On Sat, Feb 01, 2014 at 01:06:24PM +1300, David Sainty wrote:
> On 01/02/14 09:48, Joerg Sonnenberger wrote:
> >On Thu, Jan 30, 2014 at 12:10:54PM +0000, Nick Hudson wrote:
> >>Standards and modern tools, e.g. gcc[1] 4.8, expect malloc to return
> >>memory with alignment that is different to our current
> >>jemalloc.Attached is a suggested diff to fix the problem for most
> >>platforms.
> >I still don't see the point of the GCC behavior and I don't agree with
> >the standard interpretation. The referenced DR covers a quite different
> >problem (pointer casts). It doesn't make sense to justify the larger
> >alignment if accessing the storage with any such type is UB because it
> >is an access beyond the end of the allocation. As such, I do strongly
> >consider this an overeager optimisation.
> >
> Surely it makes (the most) sense on any platform that can't write a unit 
> that small without writing to the surrounding bytes anyway. Isn't that 
> the case with the (original) Alpha?
> I.e.
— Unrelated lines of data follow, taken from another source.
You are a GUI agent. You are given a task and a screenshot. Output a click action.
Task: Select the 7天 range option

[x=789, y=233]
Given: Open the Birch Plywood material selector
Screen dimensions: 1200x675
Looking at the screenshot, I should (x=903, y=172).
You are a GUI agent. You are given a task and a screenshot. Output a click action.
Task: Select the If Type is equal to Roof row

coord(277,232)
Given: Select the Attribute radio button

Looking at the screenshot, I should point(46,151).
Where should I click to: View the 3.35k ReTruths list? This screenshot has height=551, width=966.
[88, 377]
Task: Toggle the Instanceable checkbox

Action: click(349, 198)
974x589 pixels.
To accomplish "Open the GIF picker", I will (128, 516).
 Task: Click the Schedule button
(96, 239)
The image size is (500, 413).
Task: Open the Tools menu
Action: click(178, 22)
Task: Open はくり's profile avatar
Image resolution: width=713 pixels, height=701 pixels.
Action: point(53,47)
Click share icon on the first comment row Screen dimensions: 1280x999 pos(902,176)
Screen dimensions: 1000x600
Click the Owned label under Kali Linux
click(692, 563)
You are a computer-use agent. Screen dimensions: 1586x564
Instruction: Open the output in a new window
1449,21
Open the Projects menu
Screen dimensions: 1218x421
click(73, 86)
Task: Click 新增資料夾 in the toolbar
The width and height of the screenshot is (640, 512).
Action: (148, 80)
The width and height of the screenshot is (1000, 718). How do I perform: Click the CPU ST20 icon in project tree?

If a two byte write has to be implemented in terms of an aligned 4 
> byte read-modify-write, then you wouldn't ever want to allocate a pair 
> of two byte allocations contiguous in the same four bytes anyway - at 
> least not if the code might be multi-threaded.  So you may as well both 
> align and assume everything aligned on 4 bytes.

That is certainly a justification for forcing 4 byte alignment on alpha.

Indeed x86 also needs 4 byte alignment because the BTC/BTR/BTS instruction
are likely to do a RMW cycle on the 32bit word.

I'm not sure about arm, pre-v4 there were no 16bit accesses. gcc will
do 32bit accesses for some 16bit values on later cpus, but only because
of the limited addressing modes - and they can't affect a 2 byte allocation.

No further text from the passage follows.